For the first time, results of an experimental malaria vaccine showed significant protection against the deadly disease, raising hopes that a vaccine could be in use as early as 2015.

If you travel to parts of Africa, Asia or Latin America, you may have to take malaria drugs, sleep beneath a mosquito net and constantly reapply bug repellent. 

That is because malaria is caused by a parasite spread by a certain type of mosquito, of the genus Anopheles.

Once a person is infected with malaria, symptoms can appear within ten days and include nausea, fever, headache and the chills, symptoms similar to the common flu.

Malaria is a curable disease, and with appropriate medical treatment an infected person can make a recovery.   But in remote villages where medical treatment is unavailable, malaria deaths and illness can devastate entire communities.

New hope comes in a vaccine


The vaccine works by triggering the immune system against the malaria parasite, which is introduced into the body by mosquitoes. RTS,S targets the parasite as it enters the bloodstream and liver, preventing the parasite from multiplying in the liver and going on to infect red blood cells.
Recently released results of an ongoing trial for a new malaria vaccine, called RTS,S, showed that the vaccine offered subjects significant protection.  In children ages 5-17 months, research scientists found the vaccine decreased the risk of malaria infection by 56 percent and reduced the chance of severe malaria by some 47percent.

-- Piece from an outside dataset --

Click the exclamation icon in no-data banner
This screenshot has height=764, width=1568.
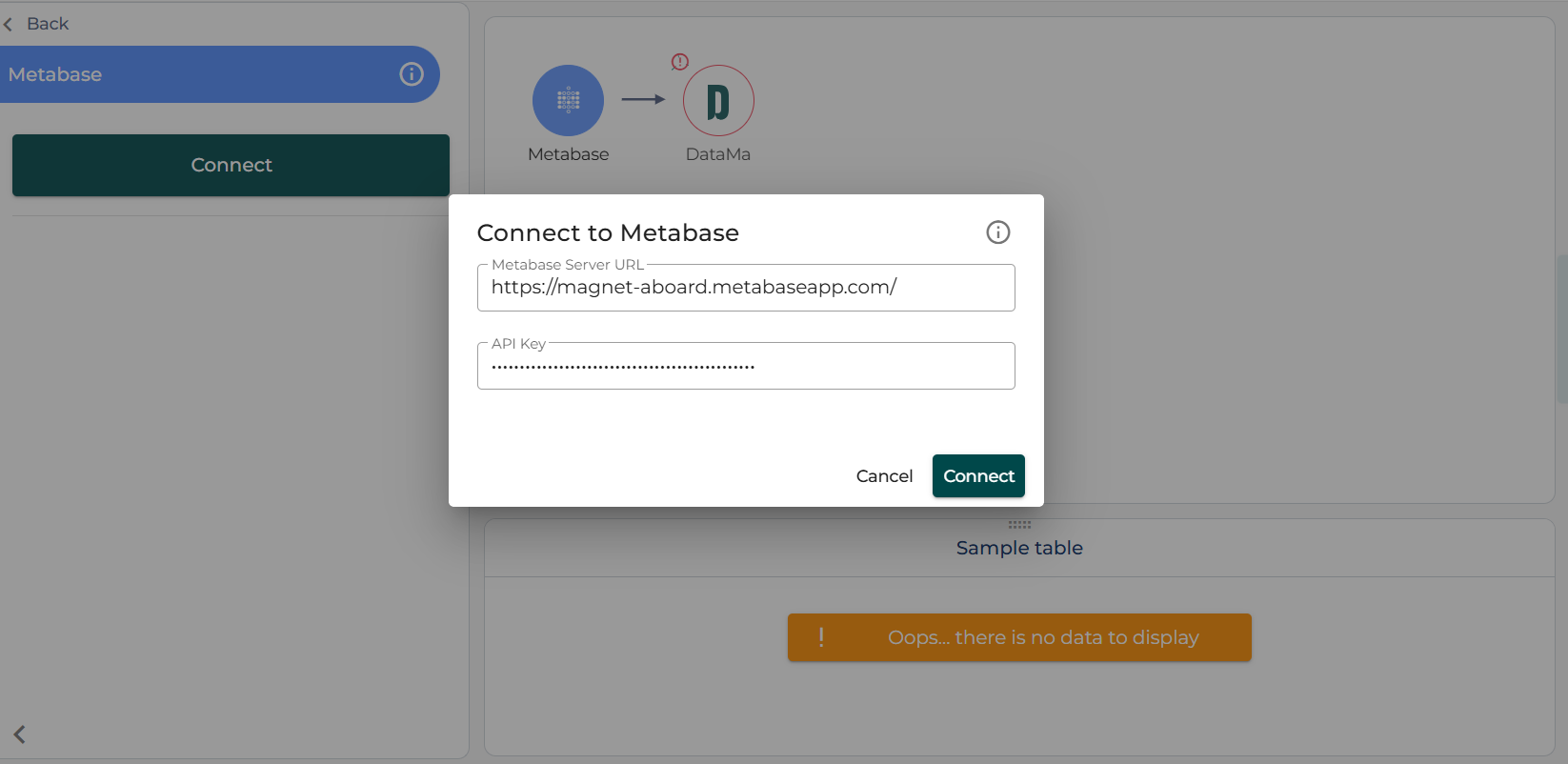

The creation of a malaria vaccine could have a profound effect on global health, since malaria infects roughly 250 million people each year, according to the World Health Organization.

"This is remarkable when you consider there has never been a successful vaccine against a human parasite nor obviously against malaria,” said Tsiri Agbenyega, a principal investigator of the research, in a NewsHour global health article.

"This potentially translates into tens of millions of malaria cases in children being averted."

 

 

 

 

 

 

 

 

 

 


Infecting people across the globe


Young children living in sub-Saharan Africa are the most vulnerable to the disease.
Some 3.3 billion people live in regions across the world where they are at risk of contracting malaria. 

For the most part, Malaria is found in parts of Asia, Latin America and the Caribbean, but it is most prominent in Sub Saharan Africa, where some of the highest rates of malaria transmission are found.  Worldwide, 89 percent of the deaths caused by malaria occur in Africa, where after HIV/AIDS, malaria is next deadliest infectious disease.

Climate plays a key role in the transmission of malaria. Mosquitoes breed in water, so during rainy seasons, malaria transmission rates tend to increase. 

In the United States, around 1500 cases of malaria are diagnosed each year and many of these cases involve travelers who have recently returned from abroad.

Combating the disease


Bed nets have been a crucial weapon in the fight against malaria, and more than 300 million have been distributed since 2008 in sub-Saharan Africa, according to the Global Fund to Fight AIDS, Tuberculosis and Malaria.
Currently, there are several antimalarial drugs that can be taken to prevent the disease. However, none of these drugs are 100% effective.

Several strategies, including wearing full-body clothing and spraying the indoor walls of a home with insecticide to kill mosquitoes, are used to combat malaria in high risk areas.

In 2007, world health organizations set a target to decrease the number of malaria cases and deaths by 75% between 2010 and 2015, using some of the methods mentioned above.  The creation of an effective malaria vaccine could prove extremely helpful in reaching that goal.